But it points to the fact that you can apply this to lots of securities, lots of investments and when something’s going parabolic, it doesn’t continue. I think furthermore what’s interesting is that it doesn’t mean that the investment’s going to just move sideways. It will come back down to trend and sometimes over correct. And that’s what we see. In other words, maybe the stock market should have only fallen 5% but it fell 10 because of this is what happens with a rogue wave. It doesn’t stop at the trend line, it keeps going down or the sea level as it were.
And so I think part of this, this whole discussion is about these kind of natural rhythms or whatever.
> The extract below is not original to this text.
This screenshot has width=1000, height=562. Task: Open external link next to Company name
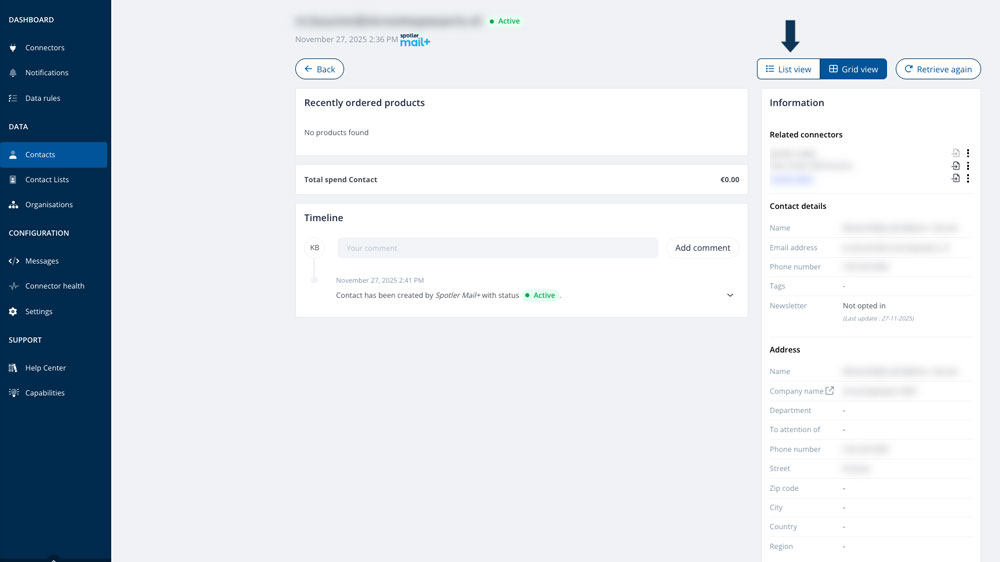coord(830,390)
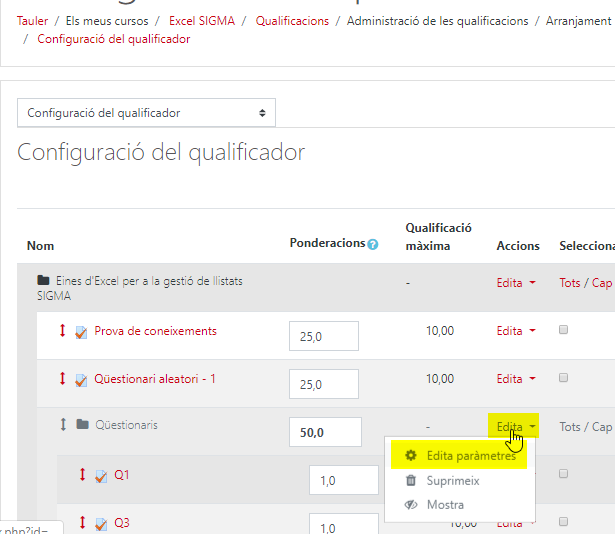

In other words, you don’t have to apply it to the Dow Jones. It can be anything. But what’s interesting too and you were talking about technical analysis, a gentleman named Tom DeMark who we follow and have followed for years, very successful technical analysis years and years ago probably in the ’70s sat down with a yellow pad and started watching intraday movement of stock prices and noticed that something weird happens after nine days and after 13 days.
Essentially what it is on one of them is that after about nine days of closing lows, almost like let’s just say nine days in a row of closing lows. There tends to be this exhaustion where it doesn’t keep doing that and so you get this reversion to the mean, a bounce, something. What is it about humans that it’s nine days because that’s what’s happening. Everybody is without knowing is agreeing that after nine days, the trend’s going to change. Up or down. And sure enough, he called the Friday a week and a half ago last Friday’s bottom. He called it within a few points again and we’ve seen him do that before and he’s going off of … he couldn’t tell you why it works. He would just say that’s just a natural human reaction that we look at a chart and say that things gone down too many days. We’re going to either stop shorting it or we’re going to go buy it because it’s exhausted to the down side.
So it kind of ties into that there’s these natural rhythms and I’m not sure if it’s human emotion. I don’t know what it is. Obviously our human emotion isn’t controlling the sea levels, but I think the rogue wave is really interesting. What are some other examples as far as timing … not timing. As far as some of the things we’ve seen in the past. I know there’s some other examples. I think you gave the Great Depression back in the day. I’m trying to remember some other ones. There’s been-
Casey Keller: I haven’t seen the pictures but come to mind what would look like it, I think the ’87 crash would probably look pretty similar to that because you were in a trend and it shot up in early ’87 for the first nine months or 10 months of the year. Really got above trend and then it came crashing down within a year or so. It’s back in trend again. Oil prices in 2006, ’07 and ’08. We had this trend that really shot up [crosstalk 00:24:45] it went up to 150.
Karl Eggerss: It went up to 150, right?
Casey Keller: Came crashing down to 30 and then got back into trend at about 70 again. Started trending back up. I think of housing prices we talked about.
Karl Eggerss: And how about oil prices now, right? They went up to 120 this time. Went down to 26. Where have we been hanging out the last few months? 50, 60?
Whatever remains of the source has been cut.